__What to produce__:
Set down all the records below, word for word.
-- Exercise data follows --
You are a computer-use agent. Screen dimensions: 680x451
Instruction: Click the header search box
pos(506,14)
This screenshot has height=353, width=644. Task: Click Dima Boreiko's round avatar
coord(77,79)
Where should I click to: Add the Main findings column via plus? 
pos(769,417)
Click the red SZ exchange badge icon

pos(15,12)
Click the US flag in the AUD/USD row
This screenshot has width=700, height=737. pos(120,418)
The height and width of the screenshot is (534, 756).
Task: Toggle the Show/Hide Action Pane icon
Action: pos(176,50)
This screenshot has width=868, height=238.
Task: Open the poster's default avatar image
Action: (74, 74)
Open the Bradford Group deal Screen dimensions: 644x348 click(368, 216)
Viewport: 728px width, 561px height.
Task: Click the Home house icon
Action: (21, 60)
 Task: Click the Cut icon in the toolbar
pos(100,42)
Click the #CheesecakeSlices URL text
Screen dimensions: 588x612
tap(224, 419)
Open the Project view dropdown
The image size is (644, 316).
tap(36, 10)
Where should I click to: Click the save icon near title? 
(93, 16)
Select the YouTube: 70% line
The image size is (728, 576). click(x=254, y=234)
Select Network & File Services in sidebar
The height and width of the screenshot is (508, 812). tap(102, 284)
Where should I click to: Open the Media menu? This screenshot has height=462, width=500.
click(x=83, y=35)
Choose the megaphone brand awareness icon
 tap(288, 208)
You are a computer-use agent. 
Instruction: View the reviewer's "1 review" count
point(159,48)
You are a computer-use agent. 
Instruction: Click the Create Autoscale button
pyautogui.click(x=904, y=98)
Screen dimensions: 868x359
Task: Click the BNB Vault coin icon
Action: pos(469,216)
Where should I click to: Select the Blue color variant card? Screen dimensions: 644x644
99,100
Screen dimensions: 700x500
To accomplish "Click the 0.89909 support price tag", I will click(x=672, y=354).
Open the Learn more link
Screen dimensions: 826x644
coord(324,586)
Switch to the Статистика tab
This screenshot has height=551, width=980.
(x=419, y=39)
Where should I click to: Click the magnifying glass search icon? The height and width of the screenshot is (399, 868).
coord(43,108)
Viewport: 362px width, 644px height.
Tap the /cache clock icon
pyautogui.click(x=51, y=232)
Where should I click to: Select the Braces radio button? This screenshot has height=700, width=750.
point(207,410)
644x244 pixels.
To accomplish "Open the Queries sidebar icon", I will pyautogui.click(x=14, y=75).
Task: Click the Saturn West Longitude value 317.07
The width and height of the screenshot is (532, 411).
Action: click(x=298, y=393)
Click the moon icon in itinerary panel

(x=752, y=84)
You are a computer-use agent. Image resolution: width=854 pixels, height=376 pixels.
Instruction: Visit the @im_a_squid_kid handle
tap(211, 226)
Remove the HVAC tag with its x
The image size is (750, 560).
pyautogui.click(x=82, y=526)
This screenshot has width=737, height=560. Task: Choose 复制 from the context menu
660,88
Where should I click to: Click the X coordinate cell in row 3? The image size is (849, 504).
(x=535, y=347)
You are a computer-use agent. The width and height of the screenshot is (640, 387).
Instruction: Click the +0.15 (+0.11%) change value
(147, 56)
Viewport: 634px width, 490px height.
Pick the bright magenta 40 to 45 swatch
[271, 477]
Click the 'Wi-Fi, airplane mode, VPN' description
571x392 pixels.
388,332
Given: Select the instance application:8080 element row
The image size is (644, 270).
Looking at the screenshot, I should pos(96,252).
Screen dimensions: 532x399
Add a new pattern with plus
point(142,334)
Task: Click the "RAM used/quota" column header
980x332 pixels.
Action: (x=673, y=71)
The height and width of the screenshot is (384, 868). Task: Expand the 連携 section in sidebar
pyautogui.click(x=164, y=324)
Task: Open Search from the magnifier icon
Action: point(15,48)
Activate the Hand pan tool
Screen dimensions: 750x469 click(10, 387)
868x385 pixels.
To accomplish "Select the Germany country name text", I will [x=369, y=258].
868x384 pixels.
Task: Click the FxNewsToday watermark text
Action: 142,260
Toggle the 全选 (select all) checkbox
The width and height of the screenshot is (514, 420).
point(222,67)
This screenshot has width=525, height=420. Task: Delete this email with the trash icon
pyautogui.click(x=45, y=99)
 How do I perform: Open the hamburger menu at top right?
-- Exercise data concluded --
__Solution to the exercise__:
You are a computer-use agent. Screen dimensions: 680x451
Instruction: Click the header search box
pos(506,14)
This screenshot has height=353, width=644. Task: Click Dima Boreiko's round avatar
coord(77,79)
Where should I click to: Add the Main findings column via plus? 
pos(769,417)
Click the red SZ exchange badge icon

pos(15,12)
Click the US flag in the AUD/USD row
This screenshot has width=700, height=737. pos(120,418)
The height and width of the screenshot is (534, 756).
Task: Toggle the Show/Hide Action Pane icon
Action: pos(176,50)
This screenshot has width=868, height=238.
Task: Open the poster's default avatar image
Action: (74, 74)
Open the Bradford Group deal Screen dimensions: 644x348 click(368, 216)
Viewport: 728px width, 561px height.
Task: Click the Home house icon
Action: (21, 60)
 Task: Click the Cut icon in the toolbar
pos(100,42)
Click the #CheesecakeSlices URL text
Screen dimensions: 588x612
tap(224, 419)
Open the Project view dropdown
The image size is (644, 316).
tap(36, 10)
Where should I click to: Click the save icon near title? 
(93, 16)
Select the YouTube: 70% line
The image size is (728, 576). click(x=254, y=234)
Select Network & File Services in sidebar
The height and width of the screenshot is (508, 812). tap(102, 284)
Where should I click to: Open the Media menu? This screenshot has height=462, width=500.
click(x=83, y=35)
Choose the megaphone brand awareness icon
 tap(288, 208)
You are a computer-use agent. 
Instruction: View the reviewer's "1 review" count
point(159,48)
You are a computer-use agent. 
Instruction: Click the Create Autoscale button
pyautogui.click(x=904, y=98)
Screen dimensions: 868x359
Task: Click the BNB Vault coin icon
Action: pos(469,216)
Where should I click to: Select the Blue color variant card? Screen dimensions: 644x644
99,100
Screen dimensions: 700x500
To accomplish "Click the 0.89909 support price tag", I will click(x=672, y=354).
Open the Learn more link
Screen dimensions: 826x644
coord(324,586)
Switch to the Статистика tab
This screenshot has height=551, width=980.
(x=419, y=39)
Where should I click to: Click the magnifying glass search icon? The height and width of the screenshot is (399, 868).
coord(43,108)
Viewport: 362px width, 644px height.
Tap the /cache clock icon
pyautogui.click(x=51, y=232)
Where should I click to: Select the Braces radio button? This screenshot has height=700, width=750.
point(207,410)
644x244 pixels.
To accomplish "Open the Queries sidebar icon", I will pyautogui.click(x=14, y=75).
Task: Click the Saturn West Longitude value 317.07
The width and height of the screenshot is (532, 411).
Action: click(x=298, y=393)
Click the moon icon in itinerary panel

(x=752, y=84)
You are a computer-use agent. Image resolution: width=854 pixels, height=376 pixels.
Instruction: Visit the @im_a_squid_kid handle
tap(211, 226)
Remove the HVAC tag with its x
The image size is (750, 560).
pyautogui.click(x=82, y=526)
This screenshot has width=737, height=560. Task: Choose 复制 from the context menu
660,88
Where should I click to: Click the X coordinate cell in row 3? The image size is (849, 504).
(x=535, y=347)
You are a computer-use agent. The width and height of the screenshot is (640, 387).
Instruction: Click the +0.15 (+0.11%) change value
(147, 56)
Viewport: 634px width, 490px height.
Pick the bright magenta 40 to 45 swatch
[271, 477]
Click the 'Wi-Fi, airplane mode, VPN' description
571x392 pixels.
388,332
Given: Select the instance application:8080 element row
The image size is (644, 270).
Looking at the screenshot, I should pos(96,252).
Screen dimensions: 532x399
Add a new pattern with plus
point(142,334)
Task: Click the "RAM used/quota" column header
980x332 pixels.
Action: (x=673, y=71)
The height and width of the screenshot is (384, 868). Task: Expand the 連携 section in sidebar
pyautogui.click(x=164, y=324)
Task: Open Search from the magnifier icon
Action: point(15,48)
Activate the Hand pan tool
Screen dimensions: 750x469 click(10, 387)
868x385 pixels.
To accomplish "Select the Germany country name text", I will [x=369, y=258].
868x384 pixels.
Task: Click the FxNewsToday watermark text
Action: 142,260
Toggle the 全选 (select all) checkbox
The width and height of the screenshot is (514, 420).
point(222,67)
This screenshot has width=525, height=420. Task: Delete this email with the trash icon
pyautogui.click(x=45, y=99)
 How do I perform: Open the hamburger menu at top right?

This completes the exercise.